ON "states"."ibge_code" = "cities"."state_ibge_code"
INNER JOIN "sports"
ON "sports"."code" = "service_sport"."sport_code"
INNER JOIN "service_sport" AS "ss2"
ON "ss2"."arena_id" = "arenas"."id"
WHERE "approved_at" IS NOT NULL
AND EXISTS (SELECT *
FROM "subscriptions"
WHERE "arenas"."id" = "subscriptions"."arena_id"
AND "type" = 'access'
AND ( "ends_at" IS NULL
OR ( "ends_at" IS NOT NULL
AND "ends_at" > '2024-10-06 01:31:18' ) )
AND "stripe_status" != 'incomplete_expired'
AND "stripe_status" != 'unpaid'
AND "stripe_status" != 'past_due'
AND "stripe_status" != 'incomplete')
AND "business_hours_data" IS NOT NULL
AND "arenas"."deleted_at" IS NULL
GROUP BY "arenas"."id",
"arenas"."cover_image_path",
"addresses"."latitude",
"addresses"."longitude",
"addresses"."zip_code",
"addresses"."street",
"addresses"."number",
"addresses"."complement",
"addresses"."district",
"cities"."name",
"states"."name",
"states"."uf"
ORDER BY "meters_distance_between_user_and_arena" ASC;
这是来自生产环境的
:
Sort (cost=55657.12..55795.57 rows=55380 width=315) (actual time=563.084..563.104 rows=1 loops=1)

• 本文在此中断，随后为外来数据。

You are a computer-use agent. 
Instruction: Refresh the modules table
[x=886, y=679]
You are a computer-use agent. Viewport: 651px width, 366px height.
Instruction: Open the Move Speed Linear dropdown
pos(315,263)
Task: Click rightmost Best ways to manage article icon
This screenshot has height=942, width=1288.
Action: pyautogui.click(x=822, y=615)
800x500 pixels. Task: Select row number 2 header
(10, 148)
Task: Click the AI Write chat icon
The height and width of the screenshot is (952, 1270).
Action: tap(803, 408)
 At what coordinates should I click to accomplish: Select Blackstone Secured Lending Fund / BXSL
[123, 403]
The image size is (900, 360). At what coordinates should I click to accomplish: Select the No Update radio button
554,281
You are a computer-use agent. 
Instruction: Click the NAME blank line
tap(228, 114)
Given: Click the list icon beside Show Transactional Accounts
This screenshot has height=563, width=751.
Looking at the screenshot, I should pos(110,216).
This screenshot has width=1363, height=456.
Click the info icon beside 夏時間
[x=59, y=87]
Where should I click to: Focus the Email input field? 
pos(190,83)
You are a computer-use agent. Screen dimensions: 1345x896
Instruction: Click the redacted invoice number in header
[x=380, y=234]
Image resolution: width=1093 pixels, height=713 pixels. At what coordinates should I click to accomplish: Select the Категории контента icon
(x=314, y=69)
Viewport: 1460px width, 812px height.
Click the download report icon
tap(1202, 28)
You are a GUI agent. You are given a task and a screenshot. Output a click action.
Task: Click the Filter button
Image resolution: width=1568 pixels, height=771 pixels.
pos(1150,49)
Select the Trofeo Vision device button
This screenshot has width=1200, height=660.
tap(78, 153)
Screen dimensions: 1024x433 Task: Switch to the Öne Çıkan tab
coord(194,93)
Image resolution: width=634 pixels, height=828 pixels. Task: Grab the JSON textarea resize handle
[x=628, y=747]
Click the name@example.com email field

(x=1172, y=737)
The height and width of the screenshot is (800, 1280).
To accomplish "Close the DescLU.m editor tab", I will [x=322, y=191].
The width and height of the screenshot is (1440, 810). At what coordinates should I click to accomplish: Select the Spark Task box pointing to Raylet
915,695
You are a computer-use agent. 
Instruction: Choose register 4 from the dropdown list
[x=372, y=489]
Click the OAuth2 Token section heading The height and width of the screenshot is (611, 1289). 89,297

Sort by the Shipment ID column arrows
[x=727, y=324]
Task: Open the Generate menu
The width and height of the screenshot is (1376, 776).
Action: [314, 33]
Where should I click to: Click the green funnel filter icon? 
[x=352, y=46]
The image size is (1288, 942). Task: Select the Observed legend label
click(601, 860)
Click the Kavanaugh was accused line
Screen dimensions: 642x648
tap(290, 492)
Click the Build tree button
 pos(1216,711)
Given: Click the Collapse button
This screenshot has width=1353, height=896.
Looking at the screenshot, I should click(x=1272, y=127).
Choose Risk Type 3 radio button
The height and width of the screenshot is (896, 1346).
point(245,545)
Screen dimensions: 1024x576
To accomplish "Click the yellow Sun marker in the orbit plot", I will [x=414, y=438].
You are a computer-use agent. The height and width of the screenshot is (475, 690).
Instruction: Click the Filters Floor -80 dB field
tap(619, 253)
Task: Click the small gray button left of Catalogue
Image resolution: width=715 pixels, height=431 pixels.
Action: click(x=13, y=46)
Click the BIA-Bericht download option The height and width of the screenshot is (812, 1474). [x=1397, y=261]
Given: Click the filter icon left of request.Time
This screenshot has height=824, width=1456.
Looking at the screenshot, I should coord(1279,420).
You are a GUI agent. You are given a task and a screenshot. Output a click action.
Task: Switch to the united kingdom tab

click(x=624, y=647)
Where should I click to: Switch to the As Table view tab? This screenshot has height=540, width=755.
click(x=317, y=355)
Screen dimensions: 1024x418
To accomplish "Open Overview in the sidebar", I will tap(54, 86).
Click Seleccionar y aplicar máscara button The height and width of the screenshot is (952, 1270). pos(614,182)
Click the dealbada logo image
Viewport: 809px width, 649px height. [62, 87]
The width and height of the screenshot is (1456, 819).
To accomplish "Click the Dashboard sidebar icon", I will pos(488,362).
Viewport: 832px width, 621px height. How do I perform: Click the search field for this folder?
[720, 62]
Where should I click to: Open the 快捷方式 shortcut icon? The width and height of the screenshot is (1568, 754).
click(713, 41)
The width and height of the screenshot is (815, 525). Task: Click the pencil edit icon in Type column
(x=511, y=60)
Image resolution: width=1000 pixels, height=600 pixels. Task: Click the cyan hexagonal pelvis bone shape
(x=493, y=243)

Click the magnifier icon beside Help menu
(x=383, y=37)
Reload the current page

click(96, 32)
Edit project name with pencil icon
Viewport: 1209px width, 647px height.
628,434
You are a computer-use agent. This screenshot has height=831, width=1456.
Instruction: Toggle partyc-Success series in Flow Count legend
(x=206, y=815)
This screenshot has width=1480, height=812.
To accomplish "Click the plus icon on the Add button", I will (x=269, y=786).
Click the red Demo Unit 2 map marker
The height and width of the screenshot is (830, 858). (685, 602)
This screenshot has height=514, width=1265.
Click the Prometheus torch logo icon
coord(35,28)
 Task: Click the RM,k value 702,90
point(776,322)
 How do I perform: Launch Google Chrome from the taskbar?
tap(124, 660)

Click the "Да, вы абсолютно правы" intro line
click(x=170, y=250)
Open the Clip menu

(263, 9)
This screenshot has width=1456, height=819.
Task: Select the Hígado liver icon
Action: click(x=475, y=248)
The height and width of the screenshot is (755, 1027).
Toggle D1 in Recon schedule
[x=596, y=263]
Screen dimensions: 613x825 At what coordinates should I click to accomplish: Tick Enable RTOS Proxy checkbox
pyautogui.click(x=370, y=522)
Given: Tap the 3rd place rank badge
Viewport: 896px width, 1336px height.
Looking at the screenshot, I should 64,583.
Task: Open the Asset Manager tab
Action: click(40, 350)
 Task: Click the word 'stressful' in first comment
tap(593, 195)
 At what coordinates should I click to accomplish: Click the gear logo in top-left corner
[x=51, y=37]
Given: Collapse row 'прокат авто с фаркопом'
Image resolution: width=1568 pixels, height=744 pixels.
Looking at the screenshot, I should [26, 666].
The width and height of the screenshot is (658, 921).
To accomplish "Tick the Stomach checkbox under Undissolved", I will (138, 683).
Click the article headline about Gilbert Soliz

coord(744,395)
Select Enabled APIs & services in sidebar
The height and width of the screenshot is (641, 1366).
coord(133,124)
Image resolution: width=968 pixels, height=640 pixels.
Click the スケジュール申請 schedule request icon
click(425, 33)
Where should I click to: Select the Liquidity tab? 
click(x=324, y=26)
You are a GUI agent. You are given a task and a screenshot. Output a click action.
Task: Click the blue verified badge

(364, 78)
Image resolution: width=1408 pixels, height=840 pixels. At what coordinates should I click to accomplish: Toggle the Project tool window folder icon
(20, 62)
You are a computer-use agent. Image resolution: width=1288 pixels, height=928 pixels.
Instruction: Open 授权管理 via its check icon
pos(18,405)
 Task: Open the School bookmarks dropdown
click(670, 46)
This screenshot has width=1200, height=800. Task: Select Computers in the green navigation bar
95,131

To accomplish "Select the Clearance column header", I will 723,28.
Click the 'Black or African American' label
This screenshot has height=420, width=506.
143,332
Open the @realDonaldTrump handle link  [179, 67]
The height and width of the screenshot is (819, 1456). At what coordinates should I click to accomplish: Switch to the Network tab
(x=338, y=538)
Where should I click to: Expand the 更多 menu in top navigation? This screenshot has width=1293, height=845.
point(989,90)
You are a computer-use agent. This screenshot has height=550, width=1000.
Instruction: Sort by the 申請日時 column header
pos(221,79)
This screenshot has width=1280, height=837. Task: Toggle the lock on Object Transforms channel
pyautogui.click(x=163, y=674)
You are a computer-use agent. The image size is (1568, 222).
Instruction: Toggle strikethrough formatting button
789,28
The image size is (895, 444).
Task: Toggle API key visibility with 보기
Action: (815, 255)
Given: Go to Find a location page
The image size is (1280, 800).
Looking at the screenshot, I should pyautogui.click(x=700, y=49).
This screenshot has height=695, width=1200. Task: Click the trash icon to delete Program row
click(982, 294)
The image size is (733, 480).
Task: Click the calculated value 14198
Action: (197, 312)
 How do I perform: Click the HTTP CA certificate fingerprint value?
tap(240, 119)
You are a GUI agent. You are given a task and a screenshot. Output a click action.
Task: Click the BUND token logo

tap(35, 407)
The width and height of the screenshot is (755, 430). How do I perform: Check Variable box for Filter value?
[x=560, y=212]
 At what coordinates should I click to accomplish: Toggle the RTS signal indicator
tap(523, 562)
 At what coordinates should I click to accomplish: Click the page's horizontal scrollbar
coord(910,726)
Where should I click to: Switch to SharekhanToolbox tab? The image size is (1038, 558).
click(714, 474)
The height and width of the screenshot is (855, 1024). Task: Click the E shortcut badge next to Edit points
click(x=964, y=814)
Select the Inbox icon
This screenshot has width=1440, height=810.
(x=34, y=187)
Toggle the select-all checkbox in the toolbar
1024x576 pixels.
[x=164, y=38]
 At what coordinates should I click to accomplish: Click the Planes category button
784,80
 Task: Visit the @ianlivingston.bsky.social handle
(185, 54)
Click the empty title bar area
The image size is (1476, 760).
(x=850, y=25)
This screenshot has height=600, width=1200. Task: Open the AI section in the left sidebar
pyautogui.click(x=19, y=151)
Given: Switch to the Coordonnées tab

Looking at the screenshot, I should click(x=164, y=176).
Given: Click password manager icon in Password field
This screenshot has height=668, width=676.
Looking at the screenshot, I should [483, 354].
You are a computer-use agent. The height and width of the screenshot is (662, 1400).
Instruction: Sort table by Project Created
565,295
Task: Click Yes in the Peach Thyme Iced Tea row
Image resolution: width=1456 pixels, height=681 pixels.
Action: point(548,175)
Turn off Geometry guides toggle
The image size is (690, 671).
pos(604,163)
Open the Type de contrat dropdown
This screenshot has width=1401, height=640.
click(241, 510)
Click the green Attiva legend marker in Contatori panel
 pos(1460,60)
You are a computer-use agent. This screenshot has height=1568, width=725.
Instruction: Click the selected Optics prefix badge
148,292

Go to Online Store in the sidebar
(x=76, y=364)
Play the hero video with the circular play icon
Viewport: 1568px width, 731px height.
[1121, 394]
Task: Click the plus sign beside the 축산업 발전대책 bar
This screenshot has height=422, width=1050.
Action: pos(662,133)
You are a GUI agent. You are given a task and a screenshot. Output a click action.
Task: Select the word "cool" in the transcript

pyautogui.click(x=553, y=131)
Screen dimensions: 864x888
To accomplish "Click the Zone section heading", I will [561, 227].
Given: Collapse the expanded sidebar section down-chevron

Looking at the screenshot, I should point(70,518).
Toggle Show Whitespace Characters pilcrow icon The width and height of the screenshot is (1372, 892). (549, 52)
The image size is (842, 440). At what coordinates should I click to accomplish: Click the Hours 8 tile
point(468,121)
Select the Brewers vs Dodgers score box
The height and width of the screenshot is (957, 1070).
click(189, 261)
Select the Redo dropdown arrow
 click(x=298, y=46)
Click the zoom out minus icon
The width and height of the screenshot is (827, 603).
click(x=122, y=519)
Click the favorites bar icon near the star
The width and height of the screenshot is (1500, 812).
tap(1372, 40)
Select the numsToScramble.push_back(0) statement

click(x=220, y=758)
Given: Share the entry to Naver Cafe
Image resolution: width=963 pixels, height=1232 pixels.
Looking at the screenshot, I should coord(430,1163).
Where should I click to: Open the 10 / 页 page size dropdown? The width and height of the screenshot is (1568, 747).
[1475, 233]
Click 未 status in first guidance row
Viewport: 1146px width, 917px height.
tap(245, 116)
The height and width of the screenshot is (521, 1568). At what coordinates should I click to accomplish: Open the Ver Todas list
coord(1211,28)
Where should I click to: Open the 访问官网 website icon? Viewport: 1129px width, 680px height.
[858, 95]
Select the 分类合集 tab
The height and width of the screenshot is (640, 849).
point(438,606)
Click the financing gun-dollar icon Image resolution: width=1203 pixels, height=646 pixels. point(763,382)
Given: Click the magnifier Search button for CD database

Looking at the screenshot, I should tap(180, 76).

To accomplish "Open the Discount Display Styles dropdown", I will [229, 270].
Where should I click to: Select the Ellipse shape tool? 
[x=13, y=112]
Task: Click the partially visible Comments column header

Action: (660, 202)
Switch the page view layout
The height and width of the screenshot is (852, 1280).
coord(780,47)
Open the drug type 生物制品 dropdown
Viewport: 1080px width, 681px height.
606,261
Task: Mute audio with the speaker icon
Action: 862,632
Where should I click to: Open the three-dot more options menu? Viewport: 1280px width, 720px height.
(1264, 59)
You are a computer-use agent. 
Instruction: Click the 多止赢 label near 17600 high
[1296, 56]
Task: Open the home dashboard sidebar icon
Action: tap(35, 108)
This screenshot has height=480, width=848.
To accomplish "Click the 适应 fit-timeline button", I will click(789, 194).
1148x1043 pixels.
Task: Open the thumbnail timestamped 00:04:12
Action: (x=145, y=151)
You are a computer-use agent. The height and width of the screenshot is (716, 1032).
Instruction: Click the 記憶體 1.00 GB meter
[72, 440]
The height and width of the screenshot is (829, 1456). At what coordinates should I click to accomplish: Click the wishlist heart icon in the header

Sort Key: (sec_to_gc(cube_distance((ll_to_earth((addresses.latitude)::double precision, (addresses.longitude)::double precision))::cube, '(3491544.0649759113, -4339378.172513269, -3108045.069568795)'::cube)))
Sort Method: quicksort Memory: 25kB
-> GroupAggregate (cost=12417.08..43152.98 rows=55380 width=315) (actual time=563.077..563.097 rows=1 loops=1)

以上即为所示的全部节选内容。